The other option, building two smaller east- and westbound tunnels running about 700 feet each, would cost an estimated $135 million and take more than four years to complete. The existing eastbound exit to Arlington Street would close, an eastbound exit to Dartmouth and Clarendon streets would open, and the existing left-lane westbound exit to Arlington Street would be a right lane exit.
One factor that has stymied both committees are the traffic numbers, which show that at certain points in the day, Storrow Drive carries as much traffic -- 120,000 vehicles per day -- as the parallel section of the Massachusetts Turnpike between downtown Boston and the Fenway/Longwood area. That caused some on the committees to want to ease traffic volume on Storrow and restore its parkway status, an idea that has slowly ebbed as the options dwindle down.
"The committees haven't seen an alternative that met with enough positive answers," Laffer said. "They're being very deliberative, not obstructionist. . . . This is democracy, and democracy is a messy business. It's not a bunch of crazy NIMBY people that just want to make sure they can get to their house. And if that was the kind of process it was, I wouldn't be a part of it."

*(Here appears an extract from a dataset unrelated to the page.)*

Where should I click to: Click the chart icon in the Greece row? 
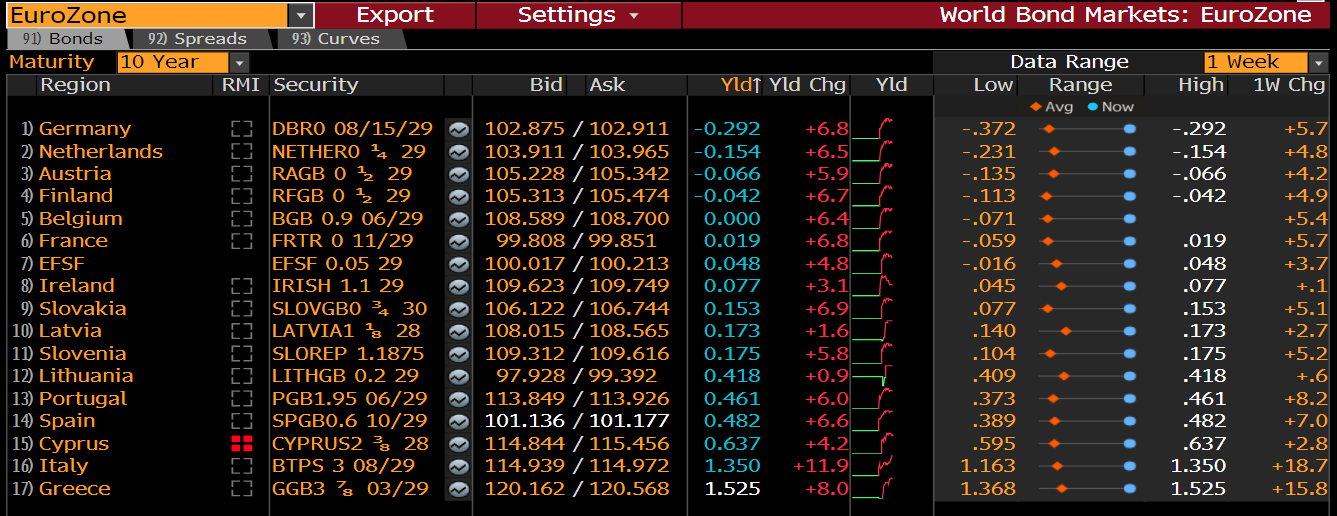coord(459,489)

Two subcommittees studying landscaping and traffic have yet to officially choose an option, though they are slated to do so by July 19.
By July 30, DCR Commissioner Richard Sullivan will make his recommendation, followed by a public comment period. Executive Office of Environmental Affairs Secretary Ian A. Bowles is expected to make his design recommendation by Sept. 14.
Meanwhile, the 56-year-old tunnel continues to crumble. Every night, crews close lanes so they can shore up the wall and roof, which is rusting and bowed but not a safety hazard, officials say.